====== Stored data ======

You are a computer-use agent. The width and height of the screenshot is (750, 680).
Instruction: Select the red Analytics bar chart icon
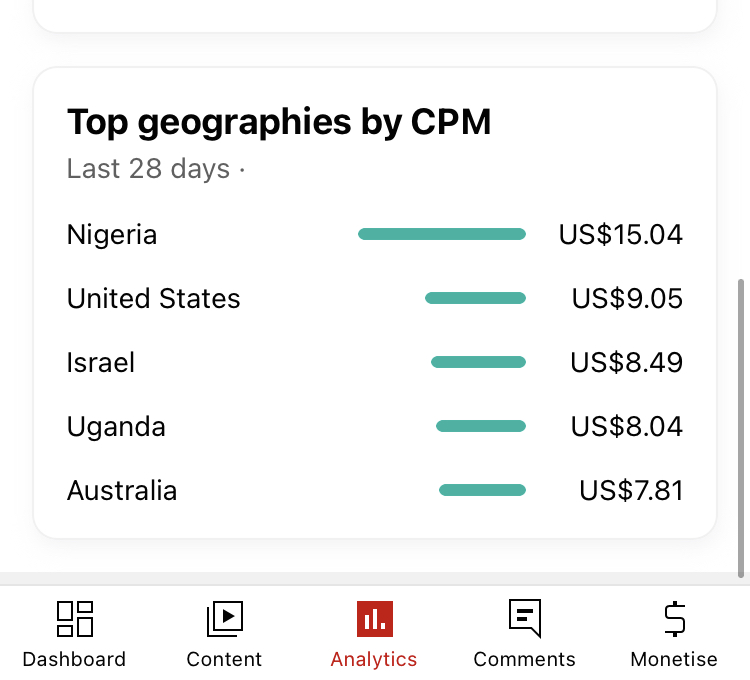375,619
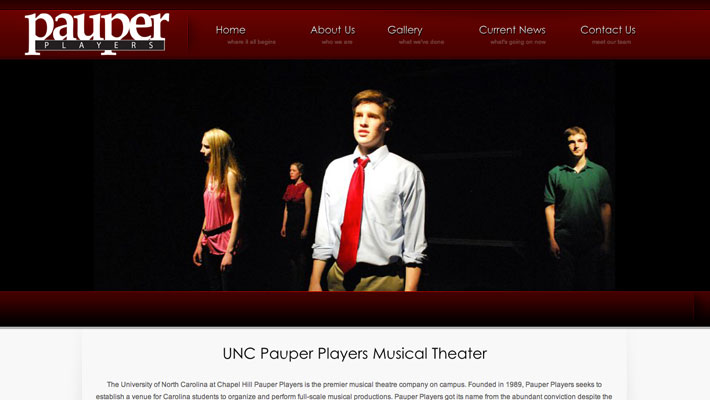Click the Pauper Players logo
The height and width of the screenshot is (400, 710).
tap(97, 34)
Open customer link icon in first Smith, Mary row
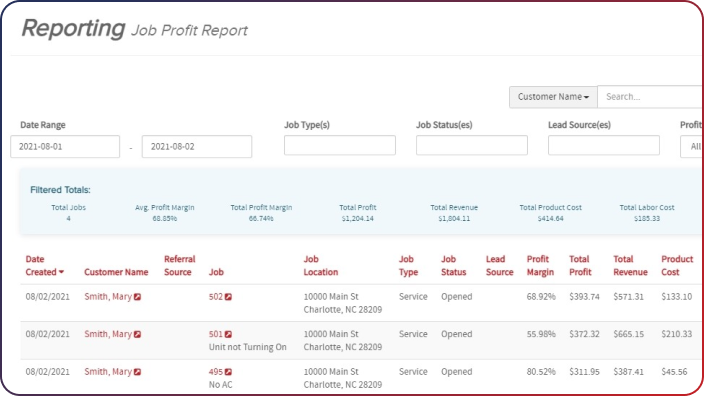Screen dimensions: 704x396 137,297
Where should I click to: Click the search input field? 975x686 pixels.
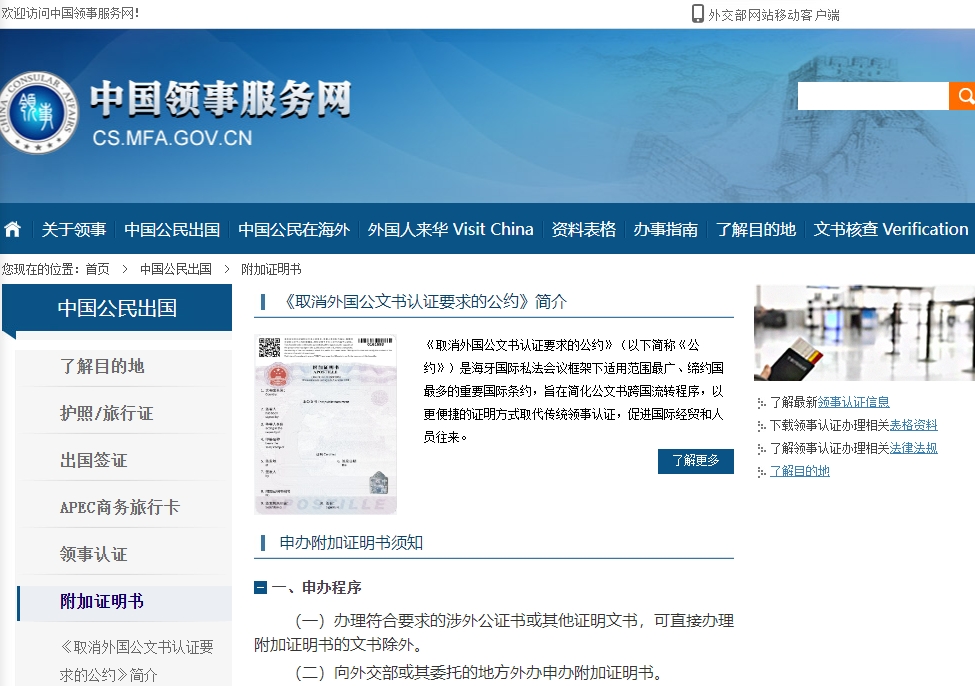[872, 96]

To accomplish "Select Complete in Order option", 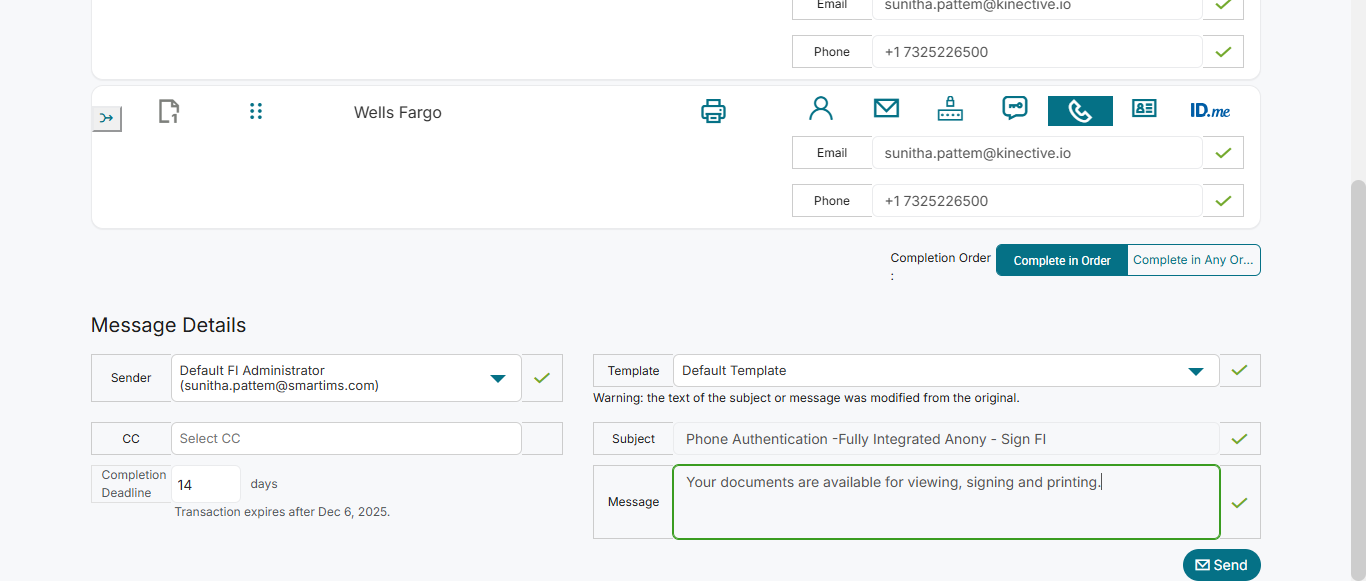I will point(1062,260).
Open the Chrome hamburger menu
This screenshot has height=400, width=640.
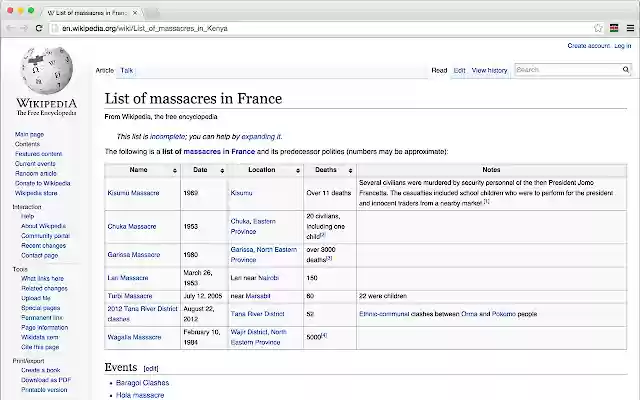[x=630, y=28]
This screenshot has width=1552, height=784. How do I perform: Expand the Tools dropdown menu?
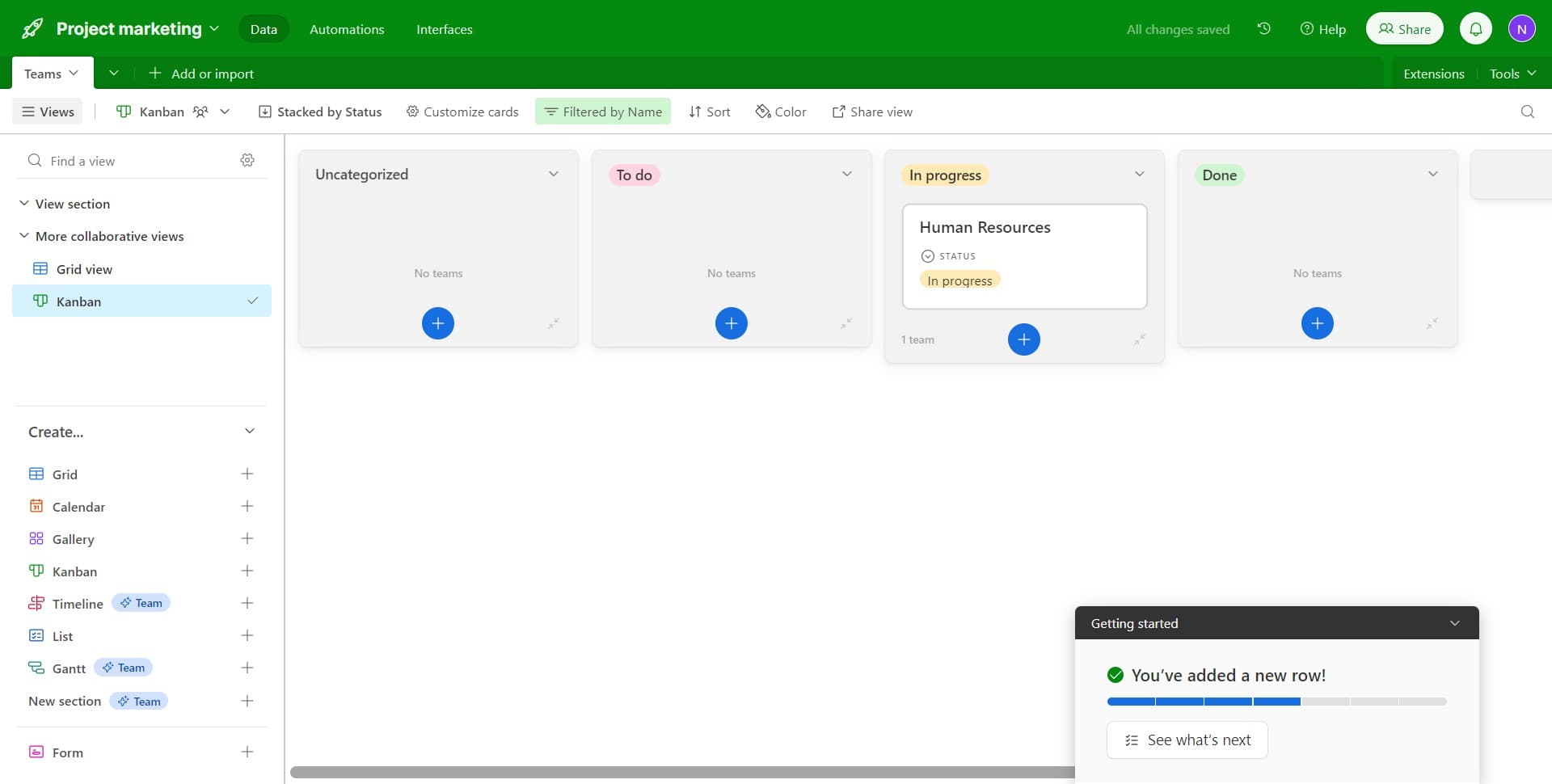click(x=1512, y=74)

======
====== Stored data ======

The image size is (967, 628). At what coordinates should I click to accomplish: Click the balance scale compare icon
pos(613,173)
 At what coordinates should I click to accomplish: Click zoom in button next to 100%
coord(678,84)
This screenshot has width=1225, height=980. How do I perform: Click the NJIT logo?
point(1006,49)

======
====== Stored data ======

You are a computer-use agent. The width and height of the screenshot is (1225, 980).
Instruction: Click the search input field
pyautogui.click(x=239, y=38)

======

**Task details**
Report how many lines in the listing include the word "agent". Give nothing but the count.

**Result**
2